For 26 years, as a coach, I've called it "Keep the ball rolling!" and the longer I live the more I believe there's nothing more important. Keep the ball rolling encompasses everything that's vital to success. Patience, sure! Consistency, yes. Training within your capacity to absorb, rather than overwhelming your body with too much stress, definitely. The key is doing something for a long time, and doing it within the zone of optimal development. That zone is BELOW maximum effort and duration. It's not get rich quick method; it's get rich more likely through patience method - because you can build layer upon layer of fitness, just like you build layer upon layer of financial success by not taking ridiculous risks, not being so timid that you take not risk.

Regards,
Tinman
runfastcoach@gmail.com
Tinman
(coaching available)
Inquire via email:
runfastcoach@gmail.com

dilluh
Sr. Member
Sr. Member
Posts: 454
Joined: Tue Mar 18, 2014 12:40 pm

Re: How quickly can one improve?

Post by dilluh » Tue Apr 12, 2016 5:47 pm

Tinman wrote:For 26 years, as a coach, I've called it "Keep the ball rolling!" and the longer I live the more I believe there's nothing more important. Keep the ball rolling encompasses everything that's vital to success. Patience, sure! Consistency, yes. Training within your capacity to absorb, rather than overwhelming your body with too much stress, definitely. The key is doing something for a long time, and doing it within the zone of optimal development. That zone is BELOW maximum effort and duration. It's not get rich quick method; it's get rich more likely through patience method - because you can build layer upon layer of fitness, just like you build layer upon layer of financial success by not taking ridiculous risks, not being so timid that you take not risk.
As an anecdote to Tinman's words above - I recently ran my favorite race here in central Texas (a road 10k) and did quite well considering where I am in life right now. For the past 4 months I trained very, very consistently at 30-35 miles per week because that was the amount of time/energy I had available that I knew I could do for those 4 months (keeping the ball rolling).
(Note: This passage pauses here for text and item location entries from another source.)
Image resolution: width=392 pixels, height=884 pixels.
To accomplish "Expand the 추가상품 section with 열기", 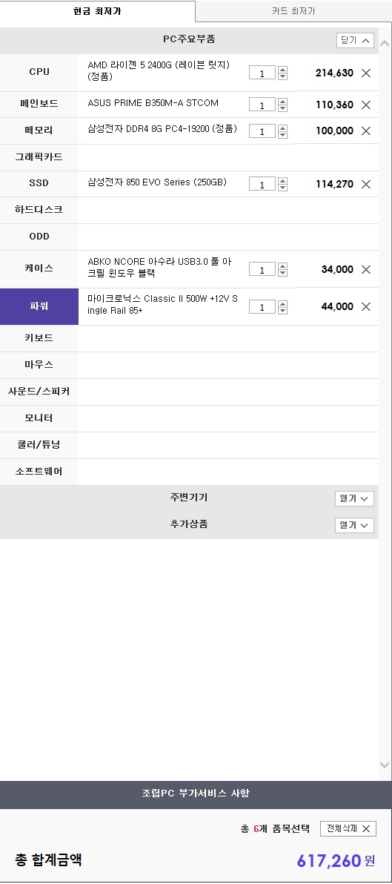I will coord(354,525).
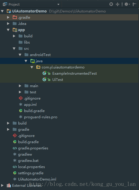This screenshot has height=190, width=139.
Task: Collapse the com.yl.uiautomatordemo package
Action: click(32, 67)
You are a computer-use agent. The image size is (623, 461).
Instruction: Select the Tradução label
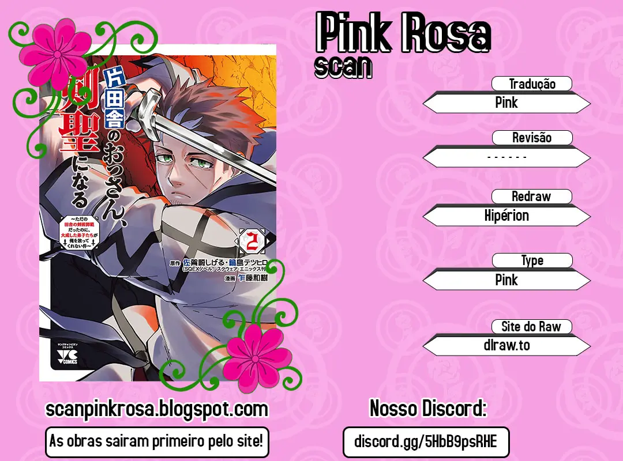click(532, 84)
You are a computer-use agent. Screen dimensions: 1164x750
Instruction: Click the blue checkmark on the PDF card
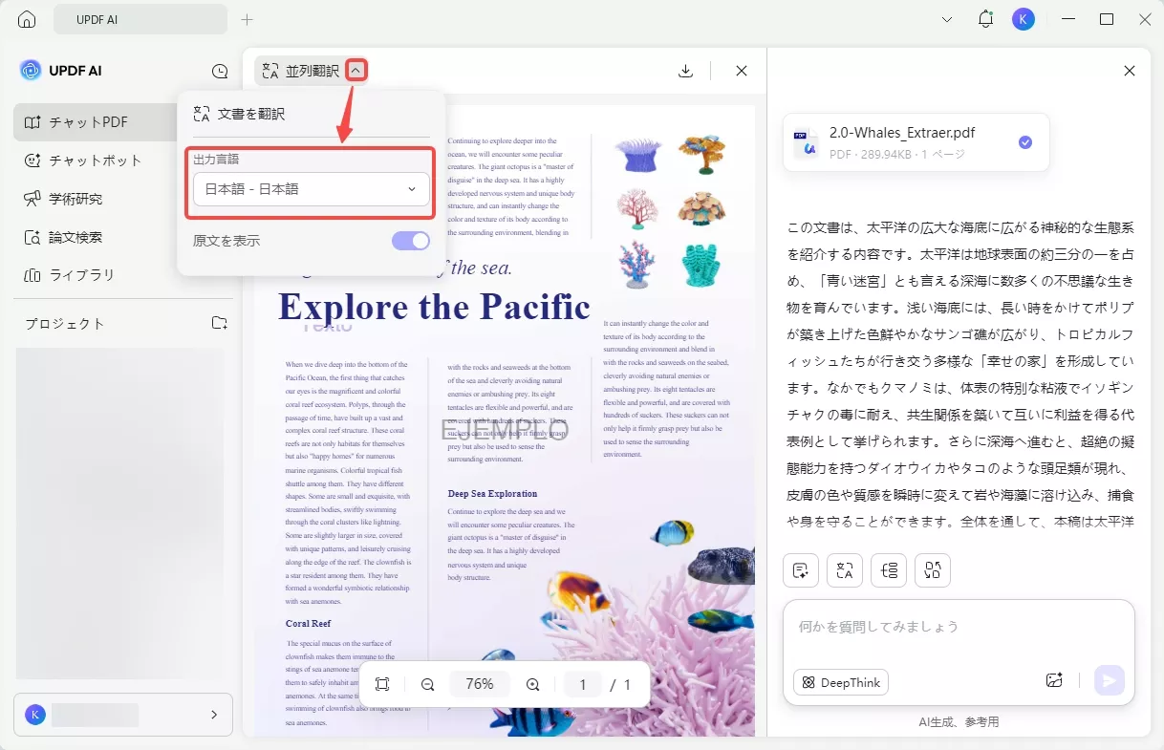[1024, 141]
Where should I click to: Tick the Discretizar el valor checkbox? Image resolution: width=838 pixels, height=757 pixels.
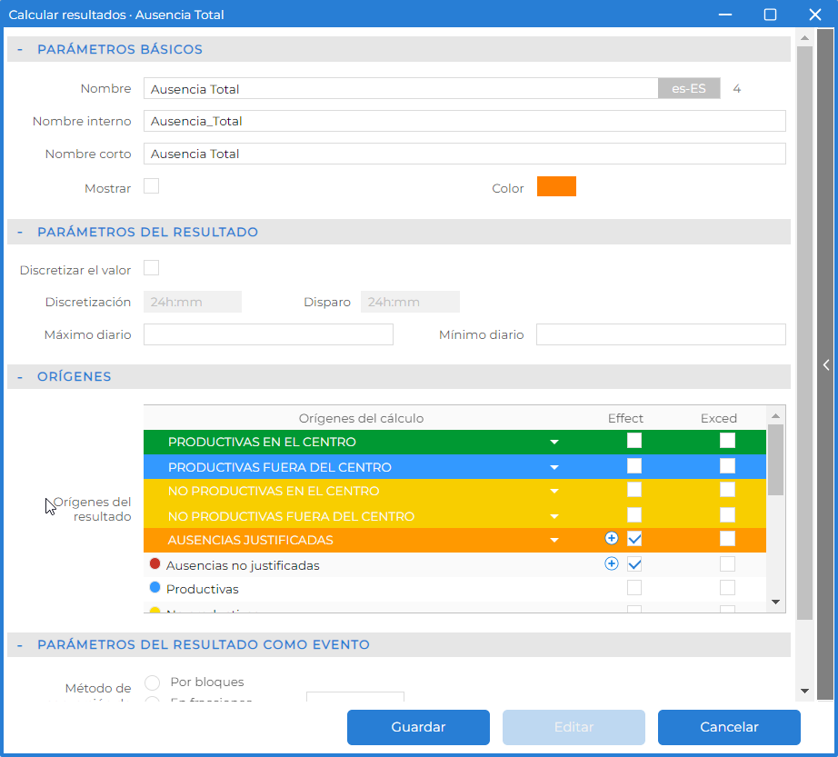pos(151,268)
Normally, 45-50 miles per week would what I'd be shooting for going into this race or any 5k/10k/HM race. My training was very simple: 2 "big workouts". The first workout was CV reps on the track followed by 4 fast 200s with 400 jog recovery or "diagonals" (stride out (gradual/smooth acceleration, hold, gradual/smooth decceleration) the diagonal of a soccer pitch, walk the goal line, jog the touch line, repeat 5-10 times). The second workout was either 40 min easy tempo or 20 min "Tinman" tempo followed by short/steep hill sprints sandwiched in the Saturday long run. The other four runs of the week were just easy and relatively short mileage as my body dictated (rarely faster than 8:20 pace) and every Sunday off.

I ended up hitting my time goal of sub-38 with relative ease on a muggy morning and a challenging course (lots of sharp uphills/downhills messes with getting good rhythm on this course). If you told me 10 years ago, when I thought mileage was everything, that I could run sub-38 off of 30-35 miles per week I would've said, "no way." But there it is. Consistency and proper workouts that don't burn you out are really, really important. Now, would I run faster times if I was doing similar training with 50 miles per week? Probably, yes, but the point is that overall mileage only takes you so far - you have to be consistent and be doing quality, repeatable workouts.